10BASE5 (also known as thick Ethernet or thicknet) was the first commercially-available variant of Ethernet. 10BASE5 uses a thick and rigid coaxial cable up to 500 metres (1,600 ft) in length. Up to 100 stations were connected to the cable using vampire taps and shared a single collision domain with 10 Mbit/s of bandwidth shared among them. The system was difficult to install and maintain.
10BASE5 was superseded by much cheaper and more convenient alternatives: first by 10BASE2 based on a thinner coaxial cable, and then once Ethernet over twisted pair was developed, by 10BASE-T and its successors 100BASE-TX and 1000BASE-T.
The name 10BASE5 is derived from several characteristics of the physical medium. The 10 refers to its transmission speed of 10 Mbit/s. The BASE is short for baseband signalling (as opposed to broadband), and the 5 stands for the maximum segment length of 500 metres (1,600 ft).

════

**Set problem 1:**
List the Ethernet variants that the passage on 10BASE5 names as its replacements.
**Set problem 2:**
Format the records from the line with "Open the 工具(T)" to the line with "click(x=744, y=70)" as a JSON list of strings, one string per line, leaving out blank lines.

════

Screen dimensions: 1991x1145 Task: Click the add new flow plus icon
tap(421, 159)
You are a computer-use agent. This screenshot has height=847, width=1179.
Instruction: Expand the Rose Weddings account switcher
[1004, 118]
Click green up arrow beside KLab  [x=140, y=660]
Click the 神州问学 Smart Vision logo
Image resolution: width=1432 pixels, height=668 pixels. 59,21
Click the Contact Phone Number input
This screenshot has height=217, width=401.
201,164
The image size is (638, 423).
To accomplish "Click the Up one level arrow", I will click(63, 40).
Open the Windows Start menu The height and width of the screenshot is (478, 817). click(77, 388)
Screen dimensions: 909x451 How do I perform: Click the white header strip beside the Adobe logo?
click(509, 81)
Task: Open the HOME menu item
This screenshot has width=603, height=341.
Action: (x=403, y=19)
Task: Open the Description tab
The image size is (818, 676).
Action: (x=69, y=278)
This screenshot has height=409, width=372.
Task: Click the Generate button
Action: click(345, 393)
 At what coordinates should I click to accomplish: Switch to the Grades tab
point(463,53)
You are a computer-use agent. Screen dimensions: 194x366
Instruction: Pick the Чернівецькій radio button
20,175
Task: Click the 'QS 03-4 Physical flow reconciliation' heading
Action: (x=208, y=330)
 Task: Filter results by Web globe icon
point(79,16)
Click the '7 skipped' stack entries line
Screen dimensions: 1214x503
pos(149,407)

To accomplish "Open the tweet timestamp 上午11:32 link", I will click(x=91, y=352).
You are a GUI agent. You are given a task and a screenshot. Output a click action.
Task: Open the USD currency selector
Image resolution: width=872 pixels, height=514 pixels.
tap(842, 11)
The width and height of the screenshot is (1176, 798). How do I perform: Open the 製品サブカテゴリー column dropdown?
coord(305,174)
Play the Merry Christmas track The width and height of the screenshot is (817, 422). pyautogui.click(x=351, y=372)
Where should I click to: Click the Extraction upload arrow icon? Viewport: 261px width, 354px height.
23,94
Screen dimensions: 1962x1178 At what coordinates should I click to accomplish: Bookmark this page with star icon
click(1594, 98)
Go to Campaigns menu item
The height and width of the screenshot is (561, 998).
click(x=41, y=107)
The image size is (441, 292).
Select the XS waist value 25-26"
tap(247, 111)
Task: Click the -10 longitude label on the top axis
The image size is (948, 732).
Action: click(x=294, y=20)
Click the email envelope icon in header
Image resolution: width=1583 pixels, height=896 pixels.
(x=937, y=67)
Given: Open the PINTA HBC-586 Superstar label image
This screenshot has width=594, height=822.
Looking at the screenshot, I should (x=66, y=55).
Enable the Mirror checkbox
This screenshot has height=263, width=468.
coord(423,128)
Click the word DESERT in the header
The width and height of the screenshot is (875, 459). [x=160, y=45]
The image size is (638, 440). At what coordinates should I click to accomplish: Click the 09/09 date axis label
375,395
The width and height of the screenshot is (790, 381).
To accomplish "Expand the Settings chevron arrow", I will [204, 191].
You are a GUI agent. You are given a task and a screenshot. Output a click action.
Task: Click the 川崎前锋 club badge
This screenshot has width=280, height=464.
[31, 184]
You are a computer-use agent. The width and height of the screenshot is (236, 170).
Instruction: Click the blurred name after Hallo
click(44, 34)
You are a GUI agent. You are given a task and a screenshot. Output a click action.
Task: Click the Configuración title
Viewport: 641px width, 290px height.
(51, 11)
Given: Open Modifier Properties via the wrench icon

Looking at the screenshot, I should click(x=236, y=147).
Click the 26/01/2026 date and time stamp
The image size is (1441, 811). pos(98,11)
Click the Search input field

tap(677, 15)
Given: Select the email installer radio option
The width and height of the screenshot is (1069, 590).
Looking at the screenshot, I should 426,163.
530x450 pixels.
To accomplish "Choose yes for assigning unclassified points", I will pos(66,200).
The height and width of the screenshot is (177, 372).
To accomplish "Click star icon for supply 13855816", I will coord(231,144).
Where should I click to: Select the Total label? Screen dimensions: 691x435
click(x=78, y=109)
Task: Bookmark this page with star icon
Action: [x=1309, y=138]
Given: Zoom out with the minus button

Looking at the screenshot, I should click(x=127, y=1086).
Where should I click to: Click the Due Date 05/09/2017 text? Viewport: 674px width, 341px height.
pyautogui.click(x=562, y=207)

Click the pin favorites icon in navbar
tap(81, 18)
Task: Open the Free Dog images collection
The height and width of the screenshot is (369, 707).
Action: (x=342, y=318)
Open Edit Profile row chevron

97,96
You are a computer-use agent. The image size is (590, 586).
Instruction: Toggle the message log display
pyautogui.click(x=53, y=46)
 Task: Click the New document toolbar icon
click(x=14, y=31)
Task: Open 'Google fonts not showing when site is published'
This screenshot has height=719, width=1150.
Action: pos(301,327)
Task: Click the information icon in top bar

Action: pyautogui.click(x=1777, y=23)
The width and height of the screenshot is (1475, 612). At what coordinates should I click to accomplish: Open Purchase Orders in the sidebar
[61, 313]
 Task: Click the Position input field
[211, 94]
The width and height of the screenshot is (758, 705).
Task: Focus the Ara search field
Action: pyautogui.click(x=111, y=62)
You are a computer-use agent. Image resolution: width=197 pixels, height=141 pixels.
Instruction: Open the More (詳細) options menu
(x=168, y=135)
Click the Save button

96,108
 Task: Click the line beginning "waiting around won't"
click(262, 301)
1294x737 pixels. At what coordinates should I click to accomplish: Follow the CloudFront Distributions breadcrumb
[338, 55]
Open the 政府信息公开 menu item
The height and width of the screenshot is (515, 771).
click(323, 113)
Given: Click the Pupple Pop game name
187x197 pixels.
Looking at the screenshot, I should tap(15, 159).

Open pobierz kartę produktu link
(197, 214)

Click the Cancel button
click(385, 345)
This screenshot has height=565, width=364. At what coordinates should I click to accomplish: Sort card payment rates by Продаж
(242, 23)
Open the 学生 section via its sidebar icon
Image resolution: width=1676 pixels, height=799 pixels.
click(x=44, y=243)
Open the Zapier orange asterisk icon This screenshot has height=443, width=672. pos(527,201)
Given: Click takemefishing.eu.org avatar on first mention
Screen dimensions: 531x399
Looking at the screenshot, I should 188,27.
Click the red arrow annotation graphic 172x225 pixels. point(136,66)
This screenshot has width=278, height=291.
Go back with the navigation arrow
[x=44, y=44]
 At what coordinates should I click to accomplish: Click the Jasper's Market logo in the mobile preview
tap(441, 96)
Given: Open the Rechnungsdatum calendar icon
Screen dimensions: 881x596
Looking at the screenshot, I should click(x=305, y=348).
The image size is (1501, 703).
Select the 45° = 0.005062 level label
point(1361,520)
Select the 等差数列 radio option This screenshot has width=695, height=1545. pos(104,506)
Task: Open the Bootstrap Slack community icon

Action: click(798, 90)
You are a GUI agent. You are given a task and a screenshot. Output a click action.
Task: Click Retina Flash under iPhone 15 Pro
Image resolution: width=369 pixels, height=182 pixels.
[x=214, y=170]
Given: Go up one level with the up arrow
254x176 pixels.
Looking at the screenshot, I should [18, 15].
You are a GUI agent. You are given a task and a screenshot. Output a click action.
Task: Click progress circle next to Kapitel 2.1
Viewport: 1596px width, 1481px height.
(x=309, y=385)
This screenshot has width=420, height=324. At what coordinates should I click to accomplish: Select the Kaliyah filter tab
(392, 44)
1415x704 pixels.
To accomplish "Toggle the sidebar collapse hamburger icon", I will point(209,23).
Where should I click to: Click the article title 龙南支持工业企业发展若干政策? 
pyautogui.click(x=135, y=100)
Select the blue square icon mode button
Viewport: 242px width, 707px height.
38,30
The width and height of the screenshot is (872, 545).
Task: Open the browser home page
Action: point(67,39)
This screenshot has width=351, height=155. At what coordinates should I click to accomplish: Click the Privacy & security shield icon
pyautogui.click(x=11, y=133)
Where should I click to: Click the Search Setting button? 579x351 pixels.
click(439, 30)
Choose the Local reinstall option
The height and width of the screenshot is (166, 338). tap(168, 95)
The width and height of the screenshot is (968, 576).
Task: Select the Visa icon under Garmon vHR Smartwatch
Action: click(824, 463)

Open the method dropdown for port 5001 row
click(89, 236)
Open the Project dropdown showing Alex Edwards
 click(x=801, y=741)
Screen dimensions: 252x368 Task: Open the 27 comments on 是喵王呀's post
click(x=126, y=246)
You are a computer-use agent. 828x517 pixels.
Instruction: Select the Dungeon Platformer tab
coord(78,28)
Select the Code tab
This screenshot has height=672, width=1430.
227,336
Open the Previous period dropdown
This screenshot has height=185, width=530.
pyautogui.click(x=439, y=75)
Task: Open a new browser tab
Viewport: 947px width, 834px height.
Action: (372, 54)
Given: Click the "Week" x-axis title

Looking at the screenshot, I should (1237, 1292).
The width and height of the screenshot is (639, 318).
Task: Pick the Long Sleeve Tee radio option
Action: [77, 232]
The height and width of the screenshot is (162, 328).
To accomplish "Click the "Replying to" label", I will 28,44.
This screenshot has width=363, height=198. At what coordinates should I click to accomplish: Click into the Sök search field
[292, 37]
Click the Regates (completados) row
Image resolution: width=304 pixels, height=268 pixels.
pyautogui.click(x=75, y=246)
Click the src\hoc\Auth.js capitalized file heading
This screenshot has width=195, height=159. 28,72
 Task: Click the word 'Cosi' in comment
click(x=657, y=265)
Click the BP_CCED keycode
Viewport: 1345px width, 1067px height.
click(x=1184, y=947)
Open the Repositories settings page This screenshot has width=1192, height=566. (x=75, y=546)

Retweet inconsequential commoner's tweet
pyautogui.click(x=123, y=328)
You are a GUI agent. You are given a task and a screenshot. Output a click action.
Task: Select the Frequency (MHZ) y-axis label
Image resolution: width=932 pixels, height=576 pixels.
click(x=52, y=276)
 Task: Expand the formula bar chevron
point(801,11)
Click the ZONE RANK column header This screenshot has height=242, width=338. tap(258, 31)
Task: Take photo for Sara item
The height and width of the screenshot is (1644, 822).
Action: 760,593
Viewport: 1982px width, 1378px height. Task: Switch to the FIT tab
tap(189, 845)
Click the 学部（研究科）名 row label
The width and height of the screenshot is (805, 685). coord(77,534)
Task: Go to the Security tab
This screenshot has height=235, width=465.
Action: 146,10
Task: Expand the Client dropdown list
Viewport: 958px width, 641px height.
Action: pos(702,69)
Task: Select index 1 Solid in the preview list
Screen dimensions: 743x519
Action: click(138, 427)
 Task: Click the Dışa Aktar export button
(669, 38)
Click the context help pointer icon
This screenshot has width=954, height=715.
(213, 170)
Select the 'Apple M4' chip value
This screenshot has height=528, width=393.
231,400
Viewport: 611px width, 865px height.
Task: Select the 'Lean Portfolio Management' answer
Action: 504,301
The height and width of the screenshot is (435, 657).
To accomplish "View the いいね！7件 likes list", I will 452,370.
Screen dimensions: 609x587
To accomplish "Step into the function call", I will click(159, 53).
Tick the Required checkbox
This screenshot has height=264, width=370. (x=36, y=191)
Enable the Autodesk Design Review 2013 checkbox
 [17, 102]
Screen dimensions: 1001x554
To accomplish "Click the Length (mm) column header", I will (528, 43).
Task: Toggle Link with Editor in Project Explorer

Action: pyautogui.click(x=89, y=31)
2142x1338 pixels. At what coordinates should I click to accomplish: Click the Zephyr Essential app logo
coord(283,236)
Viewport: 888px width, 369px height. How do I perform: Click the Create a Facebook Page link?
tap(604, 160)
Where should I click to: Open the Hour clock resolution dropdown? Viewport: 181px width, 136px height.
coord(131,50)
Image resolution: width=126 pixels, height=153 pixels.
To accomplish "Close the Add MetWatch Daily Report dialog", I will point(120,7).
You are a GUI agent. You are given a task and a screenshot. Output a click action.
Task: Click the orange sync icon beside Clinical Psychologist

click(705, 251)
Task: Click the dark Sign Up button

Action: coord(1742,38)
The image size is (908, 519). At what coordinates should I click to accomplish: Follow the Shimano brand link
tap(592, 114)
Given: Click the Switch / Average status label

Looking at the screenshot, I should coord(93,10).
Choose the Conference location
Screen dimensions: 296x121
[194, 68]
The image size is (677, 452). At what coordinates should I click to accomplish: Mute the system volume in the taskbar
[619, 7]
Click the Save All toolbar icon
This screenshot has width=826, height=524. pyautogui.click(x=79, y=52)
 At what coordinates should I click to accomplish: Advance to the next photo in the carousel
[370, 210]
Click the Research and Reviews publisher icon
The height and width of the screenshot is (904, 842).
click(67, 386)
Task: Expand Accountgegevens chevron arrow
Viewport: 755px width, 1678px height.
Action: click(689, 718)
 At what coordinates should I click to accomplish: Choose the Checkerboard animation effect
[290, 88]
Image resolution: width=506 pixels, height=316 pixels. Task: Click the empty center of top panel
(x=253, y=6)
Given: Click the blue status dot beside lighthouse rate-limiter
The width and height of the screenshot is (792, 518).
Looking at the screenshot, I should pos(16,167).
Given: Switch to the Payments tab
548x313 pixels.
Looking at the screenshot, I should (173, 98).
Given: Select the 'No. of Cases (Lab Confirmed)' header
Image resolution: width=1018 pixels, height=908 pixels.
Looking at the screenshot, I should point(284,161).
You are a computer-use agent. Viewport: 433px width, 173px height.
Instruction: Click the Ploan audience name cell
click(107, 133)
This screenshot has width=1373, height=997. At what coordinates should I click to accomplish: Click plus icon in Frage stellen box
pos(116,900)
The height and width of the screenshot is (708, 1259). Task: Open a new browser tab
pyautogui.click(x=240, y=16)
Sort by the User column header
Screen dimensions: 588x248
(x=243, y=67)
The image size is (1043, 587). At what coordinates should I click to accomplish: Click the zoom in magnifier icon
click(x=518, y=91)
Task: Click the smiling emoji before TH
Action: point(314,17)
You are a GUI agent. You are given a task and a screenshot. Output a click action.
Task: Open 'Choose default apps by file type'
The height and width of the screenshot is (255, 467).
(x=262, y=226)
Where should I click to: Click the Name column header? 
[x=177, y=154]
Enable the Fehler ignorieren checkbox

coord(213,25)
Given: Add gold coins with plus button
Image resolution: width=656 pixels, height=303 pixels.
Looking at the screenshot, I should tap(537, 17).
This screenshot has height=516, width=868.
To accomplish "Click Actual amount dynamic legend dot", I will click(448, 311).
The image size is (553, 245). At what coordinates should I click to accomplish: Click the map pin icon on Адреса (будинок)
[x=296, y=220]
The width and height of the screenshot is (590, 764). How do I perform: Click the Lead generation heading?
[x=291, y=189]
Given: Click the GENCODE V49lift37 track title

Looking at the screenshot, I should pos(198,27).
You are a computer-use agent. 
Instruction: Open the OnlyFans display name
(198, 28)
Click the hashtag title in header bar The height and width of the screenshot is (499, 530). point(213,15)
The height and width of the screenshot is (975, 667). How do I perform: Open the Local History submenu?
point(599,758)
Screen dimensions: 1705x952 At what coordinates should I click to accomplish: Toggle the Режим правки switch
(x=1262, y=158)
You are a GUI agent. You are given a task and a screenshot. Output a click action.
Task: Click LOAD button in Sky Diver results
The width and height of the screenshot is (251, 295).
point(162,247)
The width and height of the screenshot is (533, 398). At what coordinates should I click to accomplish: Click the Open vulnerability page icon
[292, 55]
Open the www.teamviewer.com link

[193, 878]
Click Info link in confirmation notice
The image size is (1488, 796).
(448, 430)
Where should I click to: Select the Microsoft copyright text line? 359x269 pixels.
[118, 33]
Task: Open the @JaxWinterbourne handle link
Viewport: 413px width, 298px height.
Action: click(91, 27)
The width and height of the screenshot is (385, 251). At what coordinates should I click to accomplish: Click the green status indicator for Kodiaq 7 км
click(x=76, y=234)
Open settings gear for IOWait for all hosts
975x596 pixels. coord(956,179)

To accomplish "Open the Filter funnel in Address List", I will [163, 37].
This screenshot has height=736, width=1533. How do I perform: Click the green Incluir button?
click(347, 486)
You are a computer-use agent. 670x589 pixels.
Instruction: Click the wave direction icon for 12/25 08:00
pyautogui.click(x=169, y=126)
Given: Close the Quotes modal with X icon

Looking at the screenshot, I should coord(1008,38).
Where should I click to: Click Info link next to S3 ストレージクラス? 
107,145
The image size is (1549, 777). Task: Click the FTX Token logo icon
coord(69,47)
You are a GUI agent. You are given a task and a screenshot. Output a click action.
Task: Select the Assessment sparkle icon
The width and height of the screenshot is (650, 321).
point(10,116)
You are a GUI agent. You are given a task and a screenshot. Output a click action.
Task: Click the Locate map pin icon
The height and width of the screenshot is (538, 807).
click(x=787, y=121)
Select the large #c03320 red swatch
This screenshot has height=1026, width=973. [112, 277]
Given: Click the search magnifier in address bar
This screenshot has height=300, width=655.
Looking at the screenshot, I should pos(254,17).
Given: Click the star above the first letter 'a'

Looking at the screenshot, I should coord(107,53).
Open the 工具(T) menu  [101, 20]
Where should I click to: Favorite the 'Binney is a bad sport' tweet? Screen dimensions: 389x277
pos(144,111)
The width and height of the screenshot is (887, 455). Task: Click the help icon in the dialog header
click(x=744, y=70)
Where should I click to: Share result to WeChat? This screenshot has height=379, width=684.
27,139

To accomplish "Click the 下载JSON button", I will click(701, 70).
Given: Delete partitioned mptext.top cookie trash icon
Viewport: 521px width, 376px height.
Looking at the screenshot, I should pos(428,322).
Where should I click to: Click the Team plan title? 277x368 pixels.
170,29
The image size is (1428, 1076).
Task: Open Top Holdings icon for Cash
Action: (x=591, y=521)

════

**Exercise response 1:**
- 10BASE2
- 10BASE-T
- 100BASE-TX
- 1000BASE-T

**Exercise response 2:**
[
  "Open the 工具(T) menu  [101, 20]",
  "Where should I click to: Favorite the 'Binney is a bad sport' tweet? Screen dimensions: 389x277",
  "pos(144,111)",
  "The width and height of the screenshot is (887, 455). Task: Click the help icon in the dialog header",
  "click(x=744, y=70)"
]